Wednesday, January 20, 2016

The Ultimate Gift

I want to share some news, in an attempt to keep my word about remaining real and honest here.  It is tough stuff, though.  We have ventured one step closer to completing Angie's adoption.  She has now been declared "legally free" for adoption.  It sounds simple and pleasant, but let me shed some light on the complexity for you.......

In order for Angie to become "legally free", both parents have to have their parental rights terminated in some manner.  Sadly, Angie's biological father is recently deceased.  His loss is a shock and a tragedy for his loved ones.  Angie did not know her biological father so she will not recognize the loss, other than its reality as a part of her history someday.  We are heartbroken by the shortened life of this man and wish his story were different. My heart goes out to his family.

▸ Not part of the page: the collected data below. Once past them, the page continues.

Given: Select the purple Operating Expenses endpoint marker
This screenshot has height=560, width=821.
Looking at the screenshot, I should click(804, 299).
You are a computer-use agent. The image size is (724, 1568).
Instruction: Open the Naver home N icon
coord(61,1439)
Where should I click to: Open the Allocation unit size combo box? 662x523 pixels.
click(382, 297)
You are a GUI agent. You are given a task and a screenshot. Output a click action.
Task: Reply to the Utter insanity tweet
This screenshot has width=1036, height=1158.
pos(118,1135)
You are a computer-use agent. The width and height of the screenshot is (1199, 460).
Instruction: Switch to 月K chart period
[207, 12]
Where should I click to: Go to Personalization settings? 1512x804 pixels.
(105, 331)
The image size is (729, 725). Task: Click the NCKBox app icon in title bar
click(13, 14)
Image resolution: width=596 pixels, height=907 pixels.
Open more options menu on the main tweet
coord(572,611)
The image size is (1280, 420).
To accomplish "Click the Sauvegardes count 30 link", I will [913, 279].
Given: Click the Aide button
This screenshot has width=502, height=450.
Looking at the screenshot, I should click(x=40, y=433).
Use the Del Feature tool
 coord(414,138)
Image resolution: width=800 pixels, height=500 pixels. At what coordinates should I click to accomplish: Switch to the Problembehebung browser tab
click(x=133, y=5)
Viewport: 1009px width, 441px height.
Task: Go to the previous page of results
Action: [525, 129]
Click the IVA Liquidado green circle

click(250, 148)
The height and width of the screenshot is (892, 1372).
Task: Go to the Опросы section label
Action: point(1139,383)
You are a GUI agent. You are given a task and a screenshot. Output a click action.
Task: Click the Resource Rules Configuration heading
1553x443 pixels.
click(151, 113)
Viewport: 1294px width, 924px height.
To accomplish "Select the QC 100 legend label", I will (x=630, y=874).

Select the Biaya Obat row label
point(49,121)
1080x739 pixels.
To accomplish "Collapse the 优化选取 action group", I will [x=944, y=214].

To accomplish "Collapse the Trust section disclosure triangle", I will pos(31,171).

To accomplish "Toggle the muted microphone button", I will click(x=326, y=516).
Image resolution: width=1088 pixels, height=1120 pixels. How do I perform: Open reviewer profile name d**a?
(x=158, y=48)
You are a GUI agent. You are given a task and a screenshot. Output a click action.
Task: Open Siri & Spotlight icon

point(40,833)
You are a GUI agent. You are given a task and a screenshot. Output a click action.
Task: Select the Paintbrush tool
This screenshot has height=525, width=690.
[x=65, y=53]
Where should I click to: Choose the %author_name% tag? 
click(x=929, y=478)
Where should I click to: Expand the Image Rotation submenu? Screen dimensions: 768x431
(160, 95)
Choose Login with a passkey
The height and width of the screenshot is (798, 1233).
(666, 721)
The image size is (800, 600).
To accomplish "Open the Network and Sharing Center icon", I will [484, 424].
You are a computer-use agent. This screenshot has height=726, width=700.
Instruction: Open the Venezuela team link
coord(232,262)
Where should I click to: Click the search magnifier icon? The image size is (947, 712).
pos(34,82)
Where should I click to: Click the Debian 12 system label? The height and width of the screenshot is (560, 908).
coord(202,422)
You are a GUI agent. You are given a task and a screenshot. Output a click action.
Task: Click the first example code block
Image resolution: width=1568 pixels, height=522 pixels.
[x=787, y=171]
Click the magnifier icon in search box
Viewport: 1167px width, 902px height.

Angie's birth mother is the individual who gave Angie the freedom to be adopted this week and she is the one I want you to know more about. Unlike most of the biological parents whose children have been in our home, Angie's birth mother has never questioned our parenting or tried to paint us in a negative light to make herself look like the better parent.  Unlike the other parents we have encountered, she has never hurt or neglected her child either before or after her birth.  Her birth mother has loved Angie with all of heart and she and her family have supported us for the past 7+ years.  This woman has done nothing "wrong". She simply is not capable of caring for Angie and she has never disputed this fact.

This week, Angie's mom attended a meeting with her lawyer and Angie's caseworker. She signed the paperwork stating that she was relinquishing her parental rights so that Angie can be adopted. I cannot imagine.  It does not matter that Angie has never lived with her or that she always knew she would not be Angie's custodial parent.  She is a mom.  This woman is a mom like I am a mom and she loves her child.  She loves her enough to give her a permanent family.  And, today, she is still a mom.

Think about the enormity of this situation.  There is so much pain in the midst of our joy.  So much hurt in the presence of this miracle.  It is hard for me, knowing this. I will not take our good fortune for granted or forget what has been sacrificed on Angie's behalf. I will remain forever grateful.